Pelotas... 06/07/2016



"Eu me debruço contra a parede e ponho minha cabeça em minhas mãos. O que eu estava pensando? Indesejada e sem permissão sinto as lágrimas chegarem. Por que eu estou chorando? Eu afundo no chão, brava comigo por esta reação insensata. Apoio-me em meus pensamentos e me fecho ainda mais em mim mesma. Eu desejo voltar ao tempo. Talvez esta ideia absurda possa ficar menor ainda se eu pudesse voltar. Coloco minha cabeça sobre meus joelhos e eu deixo as lágrimas irracionais caírem desenfreadas. Eu estou chorando por algo que nunca tive. Que ridículo. Lamentando por algo que nunca… – minhas esperanças esmigalhadas, meus sonhos despedaçados e minhas expectativas frustradas. Eu nunca fui amada. Certo… eu sempre fui a que amava – mas eu entendi que – correr atrás e fazer qualquer outra coisa ao mesmo tempo, como amar, pedir, gritar não é minha praia. Eu sou uma negação em qualquer campo   romanticamente, no entanto, eu nunca me expus. Uma vida inteira de inseguranças. Eu sou muito franca, muito romântica, muito carente, sem ambição, minha lista longa de culpas continua. Então eu sempre tenho sido aquela que procurava o AMOR."

Pelotas. 20/08/91



                          ... Terça-feira... 20,10 hs.
Puxa como passa o tempo, faz uma semana que não escrevo, mas também tenho trabalhado tanto, ainda bem que o André tem me ajudado.

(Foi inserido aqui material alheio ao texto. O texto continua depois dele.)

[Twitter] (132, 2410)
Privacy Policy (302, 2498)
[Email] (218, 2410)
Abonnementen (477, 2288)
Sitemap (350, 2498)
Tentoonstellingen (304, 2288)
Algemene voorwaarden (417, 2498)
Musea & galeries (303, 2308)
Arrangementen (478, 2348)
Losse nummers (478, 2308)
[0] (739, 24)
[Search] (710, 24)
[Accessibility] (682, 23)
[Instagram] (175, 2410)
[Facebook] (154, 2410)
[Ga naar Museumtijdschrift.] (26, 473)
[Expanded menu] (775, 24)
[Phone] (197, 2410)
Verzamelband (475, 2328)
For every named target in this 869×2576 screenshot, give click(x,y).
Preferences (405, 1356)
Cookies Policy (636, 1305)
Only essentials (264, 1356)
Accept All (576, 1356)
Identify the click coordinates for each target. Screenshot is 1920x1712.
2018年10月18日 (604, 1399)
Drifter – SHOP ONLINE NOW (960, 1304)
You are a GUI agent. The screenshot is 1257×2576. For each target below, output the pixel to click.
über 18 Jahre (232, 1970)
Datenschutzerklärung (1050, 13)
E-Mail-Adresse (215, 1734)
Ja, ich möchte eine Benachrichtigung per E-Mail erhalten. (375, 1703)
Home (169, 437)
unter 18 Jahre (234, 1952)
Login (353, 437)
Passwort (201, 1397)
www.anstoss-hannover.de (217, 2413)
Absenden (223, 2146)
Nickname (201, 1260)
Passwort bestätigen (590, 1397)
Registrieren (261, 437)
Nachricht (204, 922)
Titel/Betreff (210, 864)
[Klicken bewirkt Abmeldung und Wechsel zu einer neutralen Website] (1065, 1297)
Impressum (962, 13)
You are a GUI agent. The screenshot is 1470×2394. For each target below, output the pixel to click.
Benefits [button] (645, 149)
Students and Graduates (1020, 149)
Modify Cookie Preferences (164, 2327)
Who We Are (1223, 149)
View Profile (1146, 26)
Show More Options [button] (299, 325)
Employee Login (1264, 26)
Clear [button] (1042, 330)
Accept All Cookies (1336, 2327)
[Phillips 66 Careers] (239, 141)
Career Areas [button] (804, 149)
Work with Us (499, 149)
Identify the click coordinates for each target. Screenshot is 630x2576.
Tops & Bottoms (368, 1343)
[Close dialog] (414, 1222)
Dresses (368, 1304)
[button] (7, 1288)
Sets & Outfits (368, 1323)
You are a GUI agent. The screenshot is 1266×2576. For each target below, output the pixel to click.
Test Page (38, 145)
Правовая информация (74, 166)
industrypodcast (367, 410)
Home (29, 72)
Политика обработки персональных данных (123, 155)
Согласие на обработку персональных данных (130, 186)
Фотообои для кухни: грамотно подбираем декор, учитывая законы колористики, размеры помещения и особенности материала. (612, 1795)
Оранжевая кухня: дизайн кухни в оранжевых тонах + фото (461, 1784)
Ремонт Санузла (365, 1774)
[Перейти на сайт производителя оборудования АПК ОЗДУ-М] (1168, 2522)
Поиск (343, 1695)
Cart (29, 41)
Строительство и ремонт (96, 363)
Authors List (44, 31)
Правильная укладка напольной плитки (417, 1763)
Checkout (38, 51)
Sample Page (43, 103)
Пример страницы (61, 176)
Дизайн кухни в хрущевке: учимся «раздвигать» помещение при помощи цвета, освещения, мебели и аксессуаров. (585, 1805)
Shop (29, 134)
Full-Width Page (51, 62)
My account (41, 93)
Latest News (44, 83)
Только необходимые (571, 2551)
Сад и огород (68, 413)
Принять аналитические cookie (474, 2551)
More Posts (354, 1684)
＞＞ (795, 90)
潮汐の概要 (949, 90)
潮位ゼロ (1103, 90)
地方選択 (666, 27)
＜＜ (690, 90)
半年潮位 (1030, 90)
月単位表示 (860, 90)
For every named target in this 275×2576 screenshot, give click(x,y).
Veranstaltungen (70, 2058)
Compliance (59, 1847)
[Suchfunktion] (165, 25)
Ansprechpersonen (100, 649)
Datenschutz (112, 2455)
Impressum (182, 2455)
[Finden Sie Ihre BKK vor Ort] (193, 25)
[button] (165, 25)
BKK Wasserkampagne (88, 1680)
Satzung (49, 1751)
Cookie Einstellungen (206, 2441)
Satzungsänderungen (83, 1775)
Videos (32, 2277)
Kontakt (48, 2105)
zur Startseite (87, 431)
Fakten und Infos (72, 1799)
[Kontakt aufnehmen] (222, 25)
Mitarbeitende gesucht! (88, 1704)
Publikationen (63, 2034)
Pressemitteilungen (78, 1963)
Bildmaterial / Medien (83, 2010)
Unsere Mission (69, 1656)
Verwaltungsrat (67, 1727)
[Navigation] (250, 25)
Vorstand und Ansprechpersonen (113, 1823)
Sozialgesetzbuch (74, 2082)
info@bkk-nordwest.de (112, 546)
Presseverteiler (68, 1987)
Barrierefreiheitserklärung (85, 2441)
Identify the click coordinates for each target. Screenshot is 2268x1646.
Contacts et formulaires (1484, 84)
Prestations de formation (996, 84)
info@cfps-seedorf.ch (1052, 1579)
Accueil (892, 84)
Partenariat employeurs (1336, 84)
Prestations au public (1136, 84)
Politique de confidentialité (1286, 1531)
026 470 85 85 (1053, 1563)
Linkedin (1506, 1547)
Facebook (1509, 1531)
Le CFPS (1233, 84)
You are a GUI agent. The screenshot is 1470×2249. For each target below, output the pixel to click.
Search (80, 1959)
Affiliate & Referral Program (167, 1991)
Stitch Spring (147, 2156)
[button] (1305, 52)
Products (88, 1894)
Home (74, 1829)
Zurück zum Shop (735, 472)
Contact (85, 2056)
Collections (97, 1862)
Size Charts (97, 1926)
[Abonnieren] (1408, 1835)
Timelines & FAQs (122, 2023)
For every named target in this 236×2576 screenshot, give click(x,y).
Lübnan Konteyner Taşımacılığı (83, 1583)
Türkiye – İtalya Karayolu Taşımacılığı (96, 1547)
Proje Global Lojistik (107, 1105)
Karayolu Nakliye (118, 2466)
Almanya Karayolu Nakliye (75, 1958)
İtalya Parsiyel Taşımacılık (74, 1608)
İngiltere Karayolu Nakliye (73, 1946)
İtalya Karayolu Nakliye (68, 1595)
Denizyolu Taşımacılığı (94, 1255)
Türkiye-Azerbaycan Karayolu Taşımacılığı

Hoje tive que arrumar um atestado médico, para ele levar para a aeronáutica, porque por causa minha ele não foi para o quartel, senão ele é capaz de pegar cadeia.

Hoje 06/07/2016 se passaram quase 30 anos, revirando minhas gavetas e minhas memorias achei esse diário de uma época em que fui muito feliz, mas tb muita dor e sofrimento, a mim e as pessoas que amava. Com um erro de amor, que cometi,  machuquei muita gente, no qual pago esse preço por esse amor ate hoje. Quero que meus filhos leiam esse diário e vejam que não foi fácil nada que fiz ou passei, que me entendam e me perdoem tb. Hoje vivo só, houve a separação, houve o desamor, sobraram só RECORDAÇOES E NADA MAIS... E mesmo que os dias passem devagar vou levando a vida sem medo e sem pressa, pois o que tiver que ser será, e mesmo que o amanhã seja bom ou ruim eu vou sorrir.

Pelotas. 13/08/91.



                                      .. Terça-feira... 19 hs.
Ontem não escrevi, passei a tarde toda passando roupa, antes desmanchei o assoalho do galpão e separei as madeiras, pois o pedreiro veio começar a obra. Hoje começo o inicio do futuro.